The current account gap declined by $0.5 billion or 19 percent to $1.9 billion in the first two months (July-August) of this fiscal year mainly due to increase in exports by $0.5 billion and contraction in imports by $0.2 billion, the SBP said on its official Twitter handle.
Due to harsh policy choices, Pakistan was able to restart an International Monetary Fund (IMF) programme after several months of delay. However, the feeling of optimism vanished just before the disastrous rainfall in the country. An estimated $30 billion in losses resulted from the flood.
Because there isn’t enough external financing, the rupee has been under pressure. So far this month, the rupee has lost 8.74 percent of its value against the dollar. Despite obtaining $1.1 billion in funding from the International Monetary Fund in late August, the foreign reserves held by the State Bank of Pakistan as of September 9 were $8.6 billion, which is only enough for about a month’s worth of imports. The current account deficit after the floods would not rise by more than $2 billion, according to Finance Minister Miftah Ismail.

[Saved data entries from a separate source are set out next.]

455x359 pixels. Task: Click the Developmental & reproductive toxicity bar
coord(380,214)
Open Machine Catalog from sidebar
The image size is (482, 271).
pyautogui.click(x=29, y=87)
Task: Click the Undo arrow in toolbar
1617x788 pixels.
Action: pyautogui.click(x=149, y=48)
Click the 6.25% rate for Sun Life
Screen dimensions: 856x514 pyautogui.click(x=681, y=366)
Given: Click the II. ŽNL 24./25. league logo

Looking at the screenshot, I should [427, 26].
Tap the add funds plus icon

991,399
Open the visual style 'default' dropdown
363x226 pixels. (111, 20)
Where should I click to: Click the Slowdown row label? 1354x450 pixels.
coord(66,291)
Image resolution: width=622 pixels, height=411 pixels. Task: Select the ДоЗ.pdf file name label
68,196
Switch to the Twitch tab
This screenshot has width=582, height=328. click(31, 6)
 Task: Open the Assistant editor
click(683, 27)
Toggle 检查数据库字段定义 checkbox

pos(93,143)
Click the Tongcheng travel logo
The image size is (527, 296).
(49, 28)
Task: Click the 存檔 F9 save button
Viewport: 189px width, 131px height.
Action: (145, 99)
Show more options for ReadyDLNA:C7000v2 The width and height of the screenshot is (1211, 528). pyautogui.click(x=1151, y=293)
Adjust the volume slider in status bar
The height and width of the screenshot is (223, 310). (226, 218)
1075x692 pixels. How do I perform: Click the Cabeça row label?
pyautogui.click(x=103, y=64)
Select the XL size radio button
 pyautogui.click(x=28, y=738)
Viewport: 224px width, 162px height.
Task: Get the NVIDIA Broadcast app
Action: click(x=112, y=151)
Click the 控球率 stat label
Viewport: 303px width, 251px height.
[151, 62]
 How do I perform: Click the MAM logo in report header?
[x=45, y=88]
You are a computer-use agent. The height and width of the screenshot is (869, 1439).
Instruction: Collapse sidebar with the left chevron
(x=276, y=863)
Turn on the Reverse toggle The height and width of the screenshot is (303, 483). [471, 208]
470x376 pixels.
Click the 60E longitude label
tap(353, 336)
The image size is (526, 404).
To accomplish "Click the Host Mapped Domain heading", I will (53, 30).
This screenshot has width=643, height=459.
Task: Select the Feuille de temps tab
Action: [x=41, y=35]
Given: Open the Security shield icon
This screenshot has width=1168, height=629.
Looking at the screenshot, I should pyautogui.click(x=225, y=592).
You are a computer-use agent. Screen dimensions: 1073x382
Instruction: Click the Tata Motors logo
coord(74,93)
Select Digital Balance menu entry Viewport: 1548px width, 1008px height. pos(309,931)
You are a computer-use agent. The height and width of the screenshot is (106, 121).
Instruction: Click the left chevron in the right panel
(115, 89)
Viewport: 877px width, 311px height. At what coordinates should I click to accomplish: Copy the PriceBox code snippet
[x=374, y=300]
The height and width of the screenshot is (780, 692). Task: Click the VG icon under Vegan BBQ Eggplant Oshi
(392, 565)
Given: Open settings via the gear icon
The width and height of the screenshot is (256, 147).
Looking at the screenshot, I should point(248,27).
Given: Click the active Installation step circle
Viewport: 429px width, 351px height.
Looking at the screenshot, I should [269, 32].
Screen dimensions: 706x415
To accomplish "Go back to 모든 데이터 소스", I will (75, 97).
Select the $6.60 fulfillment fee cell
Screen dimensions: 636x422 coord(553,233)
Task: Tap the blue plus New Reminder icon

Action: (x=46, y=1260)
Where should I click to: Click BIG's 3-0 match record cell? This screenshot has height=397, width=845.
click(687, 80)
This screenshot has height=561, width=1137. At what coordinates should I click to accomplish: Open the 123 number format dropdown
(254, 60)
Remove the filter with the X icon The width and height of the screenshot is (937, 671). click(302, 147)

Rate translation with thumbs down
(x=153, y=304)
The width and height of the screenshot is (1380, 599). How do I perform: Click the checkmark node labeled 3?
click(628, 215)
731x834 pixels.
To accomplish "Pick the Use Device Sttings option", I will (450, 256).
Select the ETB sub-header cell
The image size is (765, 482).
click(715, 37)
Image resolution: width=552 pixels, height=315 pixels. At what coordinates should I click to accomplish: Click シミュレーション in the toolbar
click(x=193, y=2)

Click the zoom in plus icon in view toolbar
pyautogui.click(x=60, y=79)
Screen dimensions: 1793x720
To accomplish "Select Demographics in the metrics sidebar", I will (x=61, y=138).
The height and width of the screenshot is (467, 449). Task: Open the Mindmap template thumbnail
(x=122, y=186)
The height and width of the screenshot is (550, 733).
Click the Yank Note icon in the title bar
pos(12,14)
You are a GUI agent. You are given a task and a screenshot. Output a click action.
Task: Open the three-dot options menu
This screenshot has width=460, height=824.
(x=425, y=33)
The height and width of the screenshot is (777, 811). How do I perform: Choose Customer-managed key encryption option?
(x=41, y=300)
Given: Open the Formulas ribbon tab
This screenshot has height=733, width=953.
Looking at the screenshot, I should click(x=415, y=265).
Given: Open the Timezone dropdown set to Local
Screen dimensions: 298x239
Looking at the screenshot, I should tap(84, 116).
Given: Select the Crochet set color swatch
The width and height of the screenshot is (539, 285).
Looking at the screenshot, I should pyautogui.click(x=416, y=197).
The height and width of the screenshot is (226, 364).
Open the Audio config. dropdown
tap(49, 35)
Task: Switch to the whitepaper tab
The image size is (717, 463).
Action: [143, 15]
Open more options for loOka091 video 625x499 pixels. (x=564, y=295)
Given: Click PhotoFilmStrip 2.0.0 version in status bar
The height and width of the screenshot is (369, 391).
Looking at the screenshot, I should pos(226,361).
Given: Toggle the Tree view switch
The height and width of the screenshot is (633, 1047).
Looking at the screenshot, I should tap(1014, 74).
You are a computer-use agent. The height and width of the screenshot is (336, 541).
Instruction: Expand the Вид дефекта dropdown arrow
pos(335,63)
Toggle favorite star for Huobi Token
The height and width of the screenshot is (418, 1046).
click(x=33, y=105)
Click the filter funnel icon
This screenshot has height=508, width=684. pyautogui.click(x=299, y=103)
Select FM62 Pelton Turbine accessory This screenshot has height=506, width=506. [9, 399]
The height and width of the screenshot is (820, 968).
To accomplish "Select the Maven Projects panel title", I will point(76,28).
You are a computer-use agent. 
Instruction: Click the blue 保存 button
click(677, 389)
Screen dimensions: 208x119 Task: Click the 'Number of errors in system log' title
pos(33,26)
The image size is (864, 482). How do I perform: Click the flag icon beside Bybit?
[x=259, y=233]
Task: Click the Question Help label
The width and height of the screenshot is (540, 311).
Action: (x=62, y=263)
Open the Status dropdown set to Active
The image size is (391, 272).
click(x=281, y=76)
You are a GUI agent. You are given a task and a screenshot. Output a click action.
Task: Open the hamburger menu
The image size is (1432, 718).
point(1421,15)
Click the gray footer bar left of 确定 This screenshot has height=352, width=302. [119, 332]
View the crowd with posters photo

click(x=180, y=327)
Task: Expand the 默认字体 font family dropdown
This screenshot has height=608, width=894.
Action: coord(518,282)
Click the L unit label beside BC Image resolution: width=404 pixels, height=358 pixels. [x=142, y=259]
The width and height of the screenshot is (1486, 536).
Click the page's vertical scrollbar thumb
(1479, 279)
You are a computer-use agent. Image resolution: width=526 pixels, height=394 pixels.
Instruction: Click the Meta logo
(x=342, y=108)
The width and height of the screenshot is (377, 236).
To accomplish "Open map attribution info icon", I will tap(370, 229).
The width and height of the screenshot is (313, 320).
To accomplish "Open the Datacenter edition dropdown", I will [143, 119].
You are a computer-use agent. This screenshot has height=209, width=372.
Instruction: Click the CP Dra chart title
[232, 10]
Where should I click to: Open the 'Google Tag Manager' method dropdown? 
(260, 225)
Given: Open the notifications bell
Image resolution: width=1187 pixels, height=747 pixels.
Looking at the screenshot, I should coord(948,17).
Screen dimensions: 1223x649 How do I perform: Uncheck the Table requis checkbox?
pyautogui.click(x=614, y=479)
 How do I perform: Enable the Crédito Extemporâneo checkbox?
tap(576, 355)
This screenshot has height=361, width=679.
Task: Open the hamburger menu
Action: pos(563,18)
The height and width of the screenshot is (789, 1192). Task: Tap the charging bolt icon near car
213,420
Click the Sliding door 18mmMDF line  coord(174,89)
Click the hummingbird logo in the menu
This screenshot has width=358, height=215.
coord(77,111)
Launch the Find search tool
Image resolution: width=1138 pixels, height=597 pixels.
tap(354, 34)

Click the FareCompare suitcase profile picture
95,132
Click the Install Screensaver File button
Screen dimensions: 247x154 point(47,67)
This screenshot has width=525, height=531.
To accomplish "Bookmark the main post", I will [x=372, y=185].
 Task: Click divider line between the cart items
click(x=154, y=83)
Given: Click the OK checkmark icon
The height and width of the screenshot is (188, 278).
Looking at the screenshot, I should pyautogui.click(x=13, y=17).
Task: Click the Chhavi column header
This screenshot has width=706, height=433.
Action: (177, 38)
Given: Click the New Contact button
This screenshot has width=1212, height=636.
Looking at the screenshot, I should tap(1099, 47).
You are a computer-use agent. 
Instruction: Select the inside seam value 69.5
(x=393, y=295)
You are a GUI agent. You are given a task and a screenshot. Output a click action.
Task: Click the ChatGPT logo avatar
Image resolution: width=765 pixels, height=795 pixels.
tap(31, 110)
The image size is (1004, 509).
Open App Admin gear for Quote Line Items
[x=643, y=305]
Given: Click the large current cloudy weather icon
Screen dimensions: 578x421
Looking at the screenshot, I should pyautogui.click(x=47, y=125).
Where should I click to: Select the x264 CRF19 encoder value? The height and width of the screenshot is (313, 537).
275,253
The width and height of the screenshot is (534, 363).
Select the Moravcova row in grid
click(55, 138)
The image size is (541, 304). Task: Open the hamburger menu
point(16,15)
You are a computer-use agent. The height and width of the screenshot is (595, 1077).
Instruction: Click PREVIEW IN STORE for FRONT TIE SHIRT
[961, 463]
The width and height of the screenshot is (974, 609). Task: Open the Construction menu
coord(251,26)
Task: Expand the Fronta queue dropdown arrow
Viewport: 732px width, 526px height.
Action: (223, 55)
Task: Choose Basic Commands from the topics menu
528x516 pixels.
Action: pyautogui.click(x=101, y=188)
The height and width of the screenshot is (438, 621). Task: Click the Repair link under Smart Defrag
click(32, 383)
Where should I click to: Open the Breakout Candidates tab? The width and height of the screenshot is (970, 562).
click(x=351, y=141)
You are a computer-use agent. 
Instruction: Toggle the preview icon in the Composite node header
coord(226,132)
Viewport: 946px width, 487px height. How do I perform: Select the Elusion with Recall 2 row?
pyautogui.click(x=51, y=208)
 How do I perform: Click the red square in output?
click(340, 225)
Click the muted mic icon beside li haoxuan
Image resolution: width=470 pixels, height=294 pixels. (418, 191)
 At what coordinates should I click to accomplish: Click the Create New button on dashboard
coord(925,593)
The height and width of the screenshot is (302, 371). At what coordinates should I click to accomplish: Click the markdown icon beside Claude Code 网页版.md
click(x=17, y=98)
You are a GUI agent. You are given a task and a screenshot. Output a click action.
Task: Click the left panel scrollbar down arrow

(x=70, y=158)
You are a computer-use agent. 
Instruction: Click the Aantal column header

The burden of floods on the trade balance would clock-in at $5.1 billion (1.4 percent of GDP), led by $4.6 billion in additional imports of cotton, wheat, sugar, other crops, and edible oil whereas, the quantum of lost exports was expected to arrive at $1.2 billion, made up of $709 million in case of rice and $500 million in lower textile exports, according to a report from Taurus Securities Limited.
Remittances would likely accelerate as inflows might increase for the purposes of rehabilitation. Further, inflows from grants, aid, and relief support were also expected to help improve foreign exchange reserves, the report said. The current account balance for FY2023 would likely touch down at 4.3 percent of the gross domestic product, compared with the earlier expectations of 3.5 percent of GDP, it added.